=== Begin Enclosure ===

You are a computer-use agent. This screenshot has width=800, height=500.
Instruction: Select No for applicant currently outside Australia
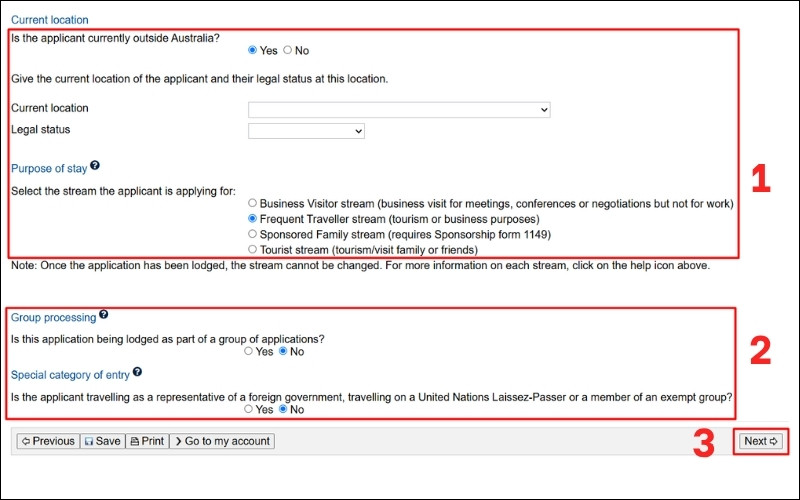coord(288,50)
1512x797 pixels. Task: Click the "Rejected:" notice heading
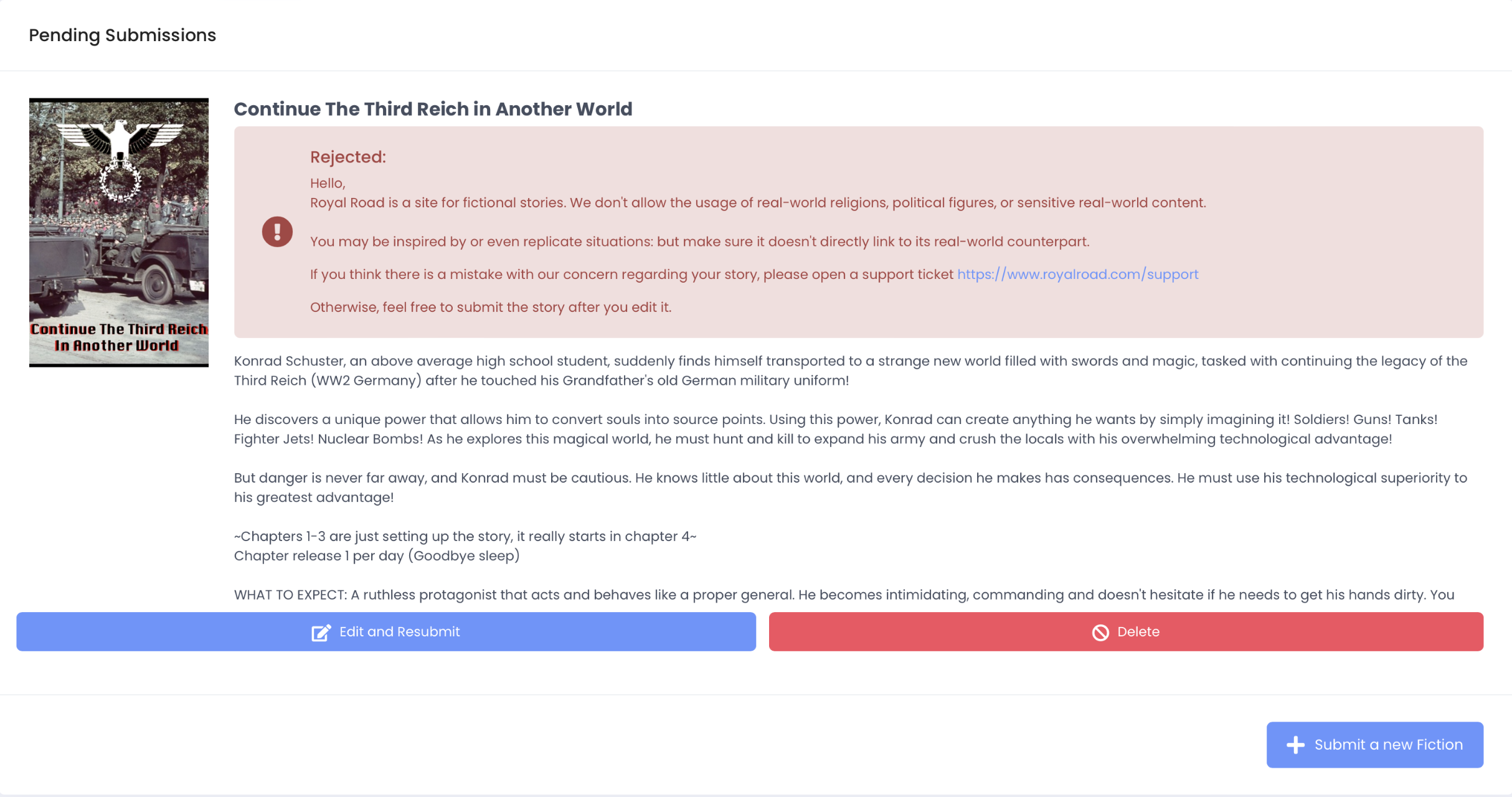(347, 157)
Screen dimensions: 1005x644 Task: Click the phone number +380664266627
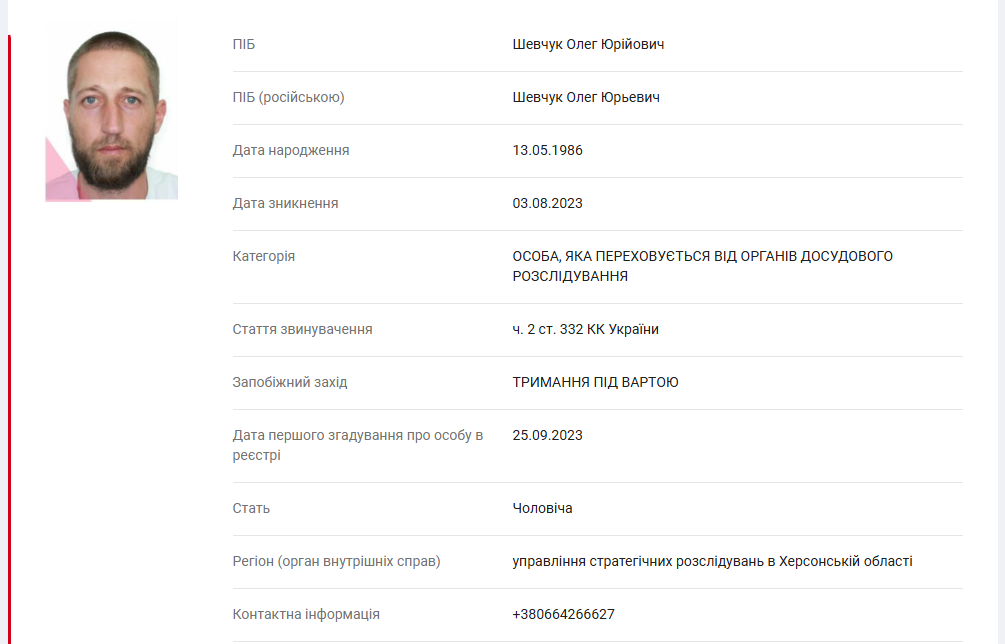click(x=563, y=614)
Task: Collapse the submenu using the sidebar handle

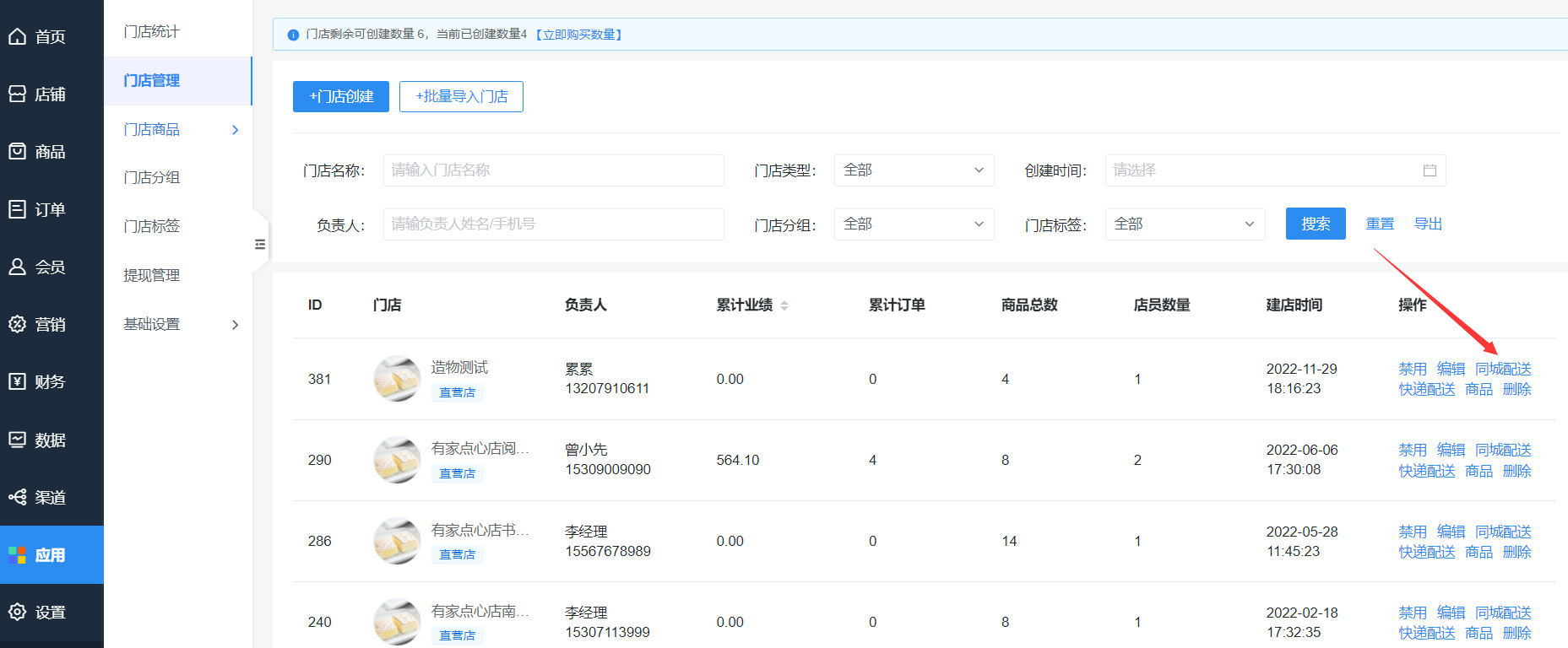Action: (x=260, y=245)
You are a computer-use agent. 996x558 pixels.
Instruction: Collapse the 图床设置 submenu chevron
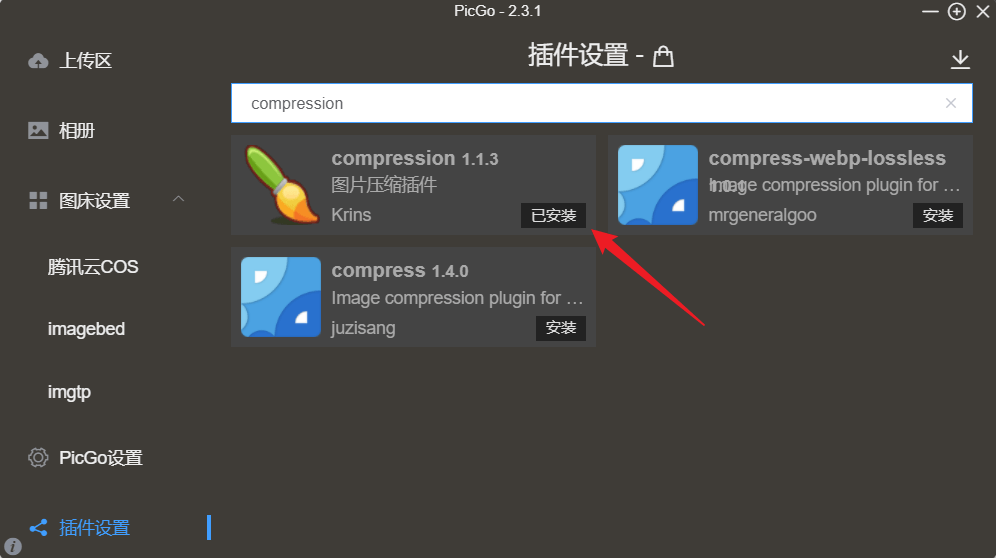[178, 200]
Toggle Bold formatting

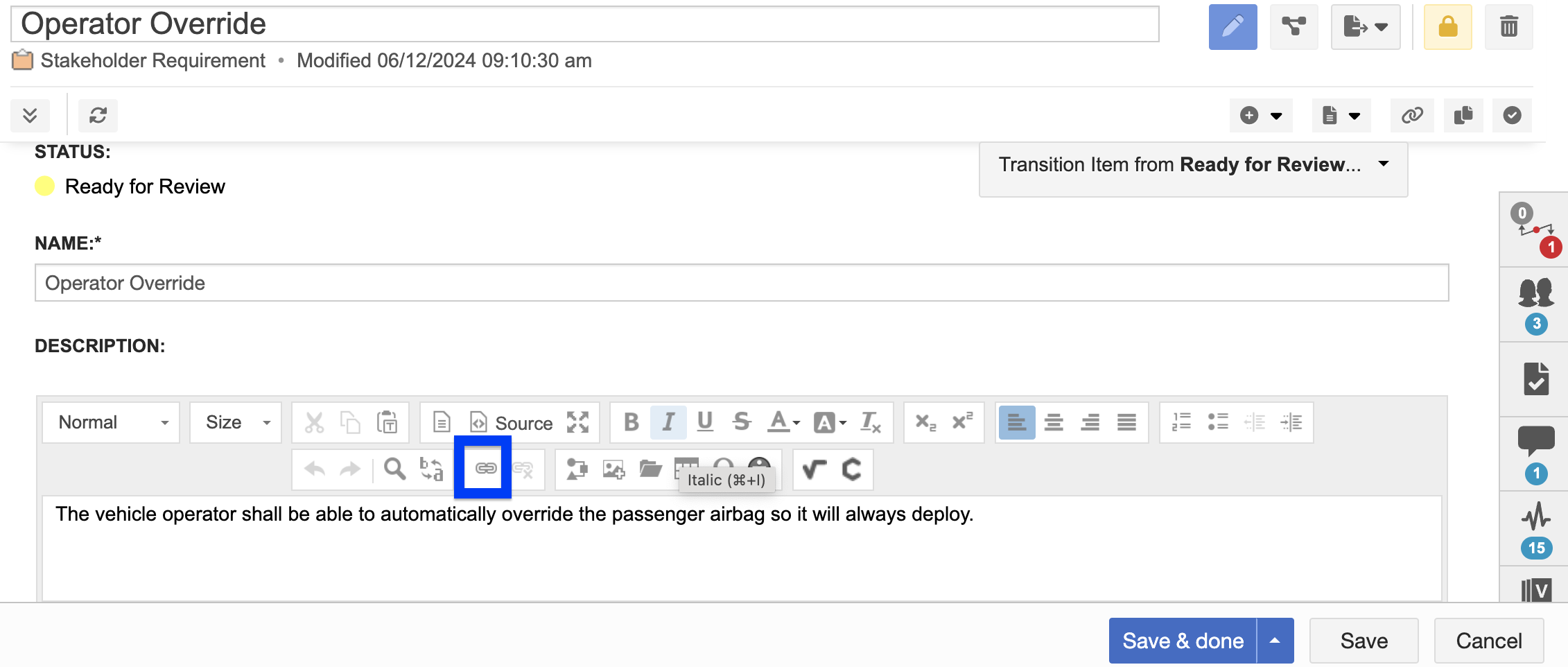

=== End Enclosure ===

▶ _EXERCISE INSTRUCTIONS_:
Output every entry exactly, leaving out pictures.

▶ _SOLUTION FOR THIS PROBLEM_:
You are a computer-use agent. This screenshot has width=800, height=500.
Instruction: Select No for applicant currently outside Australia
coord(288,50)
1512x797 pixels. Task: Click the "Rejected:" notice heading
(347, 157)
Screen dimensions: 1005x644 Task: Click the phone number +380664266627
click(x=563, y=614)
Task: Collapse the submenu using the sidebar handle

Action: (x=260, y=245)
You are a computer-use agent. 996x558 pixels.
Instruction: Collapse the 图床设置 submenu chevron
[178, 200]
Toggle Bold formatting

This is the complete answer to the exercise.